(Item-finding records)

════════════════════

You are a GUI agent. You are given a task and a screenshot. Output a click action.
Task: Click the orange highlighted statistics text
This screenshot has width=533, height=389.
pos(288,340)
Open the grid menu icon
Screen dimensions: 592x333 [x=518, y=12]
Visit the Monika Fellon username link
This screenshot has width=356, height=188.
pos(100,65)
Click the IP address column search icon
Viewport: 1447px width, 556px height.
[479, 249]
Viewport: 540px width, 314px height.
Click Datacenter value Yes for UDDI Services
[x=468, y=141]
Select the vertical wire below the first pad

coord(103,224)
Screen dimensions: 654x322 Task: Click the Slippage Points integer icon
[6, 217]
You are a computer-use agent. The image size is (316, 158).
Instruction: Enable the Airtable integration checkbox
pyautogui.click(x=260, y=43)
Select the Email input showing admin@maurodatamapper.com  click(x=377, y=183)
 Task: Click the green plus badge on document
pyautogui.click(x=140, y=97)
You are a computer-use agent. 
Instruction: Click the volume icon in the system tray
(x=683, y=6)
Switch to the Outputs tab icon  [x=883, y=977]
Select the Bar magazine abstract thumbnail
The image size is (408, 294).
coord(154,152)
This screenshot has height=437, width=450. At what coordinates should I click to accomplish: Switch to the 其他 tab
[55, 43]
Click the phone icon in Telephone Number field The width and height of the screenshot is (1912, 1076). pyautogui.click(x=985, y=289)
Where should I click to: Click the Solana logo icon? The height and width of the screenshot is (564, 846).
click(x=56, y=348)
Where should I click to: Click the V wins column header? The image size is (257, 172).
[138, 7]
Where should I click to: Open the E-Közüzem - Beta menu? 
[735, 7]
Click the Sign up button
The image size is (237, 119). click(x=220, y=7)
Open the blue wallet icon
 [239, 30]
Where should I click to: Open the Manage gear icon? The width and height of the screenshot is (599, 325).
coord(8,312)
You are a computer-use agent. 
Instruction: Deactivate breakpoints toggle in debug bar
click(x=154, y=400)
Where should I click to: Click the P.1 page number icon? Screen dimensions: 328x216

════════════════════

# [DIRECTIVE]
Copy the lines of the material above exactly, from the line with "Select the Email" up to and including the line with "Click the phone".

# [COMPLETED EXERCISE]
Select the Email input showing admin@maurodatamapper.com  click(x=377, y=183)
 Task: Click the green plus badge on document
pyautogui.click(x=140, y=97)
You are a computer-use agent. 
Instruction: Click the volume icon in the system tray
(x=683, y=6)
Switch to the Outputs tab icon  [x=883, y=977]
Select the Bar magazine abstract thumbnail
The image size is (408, 294).
coord(154,152)
This screenshot has height=437, width=450. At what coordinates should I click to accomplish: Switch to the 其他 tab
[55, 43]
Click the phone icon in Telephone Number field The width and height of the screenshot is (1912, 1076). pyautogui.click(x=985, y=289)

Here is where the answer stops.